If you take it a step further, and use a storage scheme like bcrypt or PBKDF2, not only are you protected from the precomputation attacks, but testing each password candidate takes much longer than a straight cryptographic hash -- so brute force attacks becomes much slower, too.
To put it differently, hashing without salting lets an attacker crack the entire database at once. Try a password, see if the hash is in the database, repeat.
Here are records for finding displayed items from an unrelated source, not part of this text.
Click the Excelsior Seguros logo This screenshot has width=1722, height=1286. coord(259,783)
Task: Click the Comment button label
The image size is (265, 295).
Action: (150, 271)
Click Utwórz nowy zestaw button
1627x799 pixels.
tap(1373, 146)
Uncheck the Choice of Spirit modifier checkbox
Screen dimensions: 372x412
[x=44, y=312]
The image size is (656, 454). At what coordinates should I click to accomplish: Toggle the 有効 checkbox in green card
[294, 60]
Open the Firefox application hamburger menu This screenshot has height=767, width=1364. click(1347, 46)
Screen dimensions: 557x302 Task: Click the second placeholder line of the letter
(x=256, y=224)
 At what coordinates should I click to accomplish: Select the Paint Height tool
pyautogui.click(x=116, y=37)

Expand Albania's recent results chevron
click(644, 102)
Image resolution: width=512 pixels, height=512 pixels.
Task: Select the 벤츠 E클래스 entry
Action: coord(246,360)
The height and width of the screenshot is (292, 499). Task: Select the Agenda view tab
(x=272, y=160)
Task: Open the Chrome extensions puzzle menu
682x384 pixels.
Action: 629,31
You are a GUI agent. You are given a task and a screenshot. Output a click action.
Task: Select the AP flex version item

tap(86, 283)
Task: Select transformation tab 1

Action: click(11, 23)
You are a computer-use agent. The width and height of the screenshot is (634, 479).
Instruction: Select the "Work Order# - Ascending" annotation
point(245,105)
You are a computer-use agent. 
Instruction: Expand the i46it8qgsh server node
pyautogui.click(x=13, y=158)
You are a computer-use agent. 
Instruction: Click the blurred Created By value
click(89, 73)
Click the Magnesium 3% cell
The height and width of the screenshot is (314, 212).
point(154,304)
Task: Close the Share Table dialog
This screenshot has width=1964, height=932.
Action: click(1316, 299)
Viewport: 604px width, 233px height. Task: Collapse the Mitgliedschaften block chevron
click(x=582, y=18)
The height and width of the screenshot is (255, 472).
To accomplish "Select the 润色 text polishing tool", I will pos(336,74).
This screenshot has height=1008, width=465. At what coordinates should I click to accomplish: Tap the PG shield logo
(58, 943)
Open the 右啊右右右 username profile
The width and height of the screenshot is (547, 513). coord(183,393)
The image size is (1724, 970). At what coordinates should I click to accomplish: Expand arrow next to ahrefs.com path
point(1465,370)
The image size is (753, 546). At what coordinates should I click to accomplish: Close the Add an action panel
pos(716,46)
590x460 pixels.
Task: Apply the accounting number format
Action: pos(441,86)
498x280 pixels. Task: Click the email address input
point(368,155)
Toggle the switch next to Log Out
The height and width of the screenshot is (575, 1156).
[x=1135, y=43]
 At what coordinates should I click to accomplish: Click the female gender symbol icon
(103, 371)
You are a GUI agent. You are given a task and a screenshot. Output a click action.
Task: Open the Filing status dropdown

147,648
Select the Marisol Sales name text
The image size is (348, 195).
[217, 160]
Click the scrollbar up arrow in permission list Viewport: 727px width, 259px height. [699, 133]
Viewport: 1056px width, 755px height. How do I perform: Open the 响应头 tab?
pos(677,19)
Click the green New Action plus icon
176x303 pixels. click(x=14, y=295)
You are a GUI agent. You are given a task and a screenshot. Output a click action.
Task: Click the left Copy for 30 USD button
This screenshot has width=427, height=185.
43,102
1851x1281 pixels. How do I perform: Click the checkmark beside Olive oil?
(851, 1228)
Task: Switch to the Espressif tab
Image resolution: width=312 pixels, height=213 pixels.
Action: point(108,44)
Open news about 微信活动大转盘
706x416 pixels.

With salts, the attacker can only attack a single user at a time. Try a password with one user's salt, see if the hash is in the database, try the next user's salt, see if that hash is in the database, repeat.
My point was that sending the hash the server doesn't work if the hash is salted per user since you don't know what the salt is. (I suppose you asynchronously fetch the salt value after the user puts in a username, but at the solution as a whole starts to fall apart.)
" … at that time, Google accepted hashes in two formats only... MD5 or SHA1."
That's, ummm, _concerning_…
I don't suppose anyone knows how securely Google are storing my gmail password? I _hope_ it's not unsalted MD5 or SHA1. (Especially since google search is probably the best general purpose md5 hash reverser most people have access to.)
Last migration I did (maybe 12 months ago), google only accepted passwords as an sha1 hash IIRC. I was told however, that was only an intermediary step, and google runs that hash through another KDF for internal use. The sha1sum of the password is really only used for transport to their API, as an alternative to sending it in plain-text which is what your browser does when you login to google services, so I don't see it as a huge problem. Sure it could be more secure, but interoperability and keeping a relatively low barrier of entry are very important to them too.
But in that case the password has only been compromised on that one website, as opposed to every other website where it's being used (likely a non-zero number of them given the average user's password habits). I'm no security expert but I think client-side password hashing with the domain name as the salt seems like a pretty good idea, especially for sites without HTTPS logins (but it also helps in the case of a database leak even for sites with HTTPS logins). Of course, for non-HTTPS logins a network attacker could modify the HTML form code to remove the client-side hashing without the user's knowledge, but it's still at least as secure as the alternative, modulo 'false sense of security' type arguments.
Edit: never mind the last parenthetical; it pretty much wouldn't help in a database leak at all (just adds one extra hashing step to the cracking process), sorry. Still helps for non-HTTPS logins though.
Edit 2: ... though maybe if the client-side hash were something strong like bcrypt, it would help in the case of database leaks on HTTPS sites that refuse to use strong hashing on the server side for performance reasons. Sorry for the rambly disorganized post.
For MITM attacks, sure. But it's a fairly portable, inexpensive way to make it more difficult to use your password with other protocols. For example, intercepting a plaintext Google password has a decent chance of making someone's bank account vulnerable.
Right. If someone is able to infect the browser with malware, MitM your HTTPS connection, or even just load mixed HTTP/HTTPS content, then they are able to run Javascript in the login page. If they are able to run Javascript in the login page, then they are able to monitor the keystrokes as it is typed in.
This is not theoretical. This is what Tunisia did to Facebook and it's what online banking trojans (e.g. Zeus) do every day.
> Google accepted hashes in two formats only... MD5 or SHA1.
It's not surprising that they don't support importing custom formats. They support two formats to bulk-import and then surely convert to their standard from there.
Also, many big service providers still use MD5 or SHA1. I saw a company migrate to Google Mail from an old legacy mail system and part of that was integrating some authentication services too. This was several years ago, but at that time, Google accepted hashes in two formats only... MD5 or SHA1.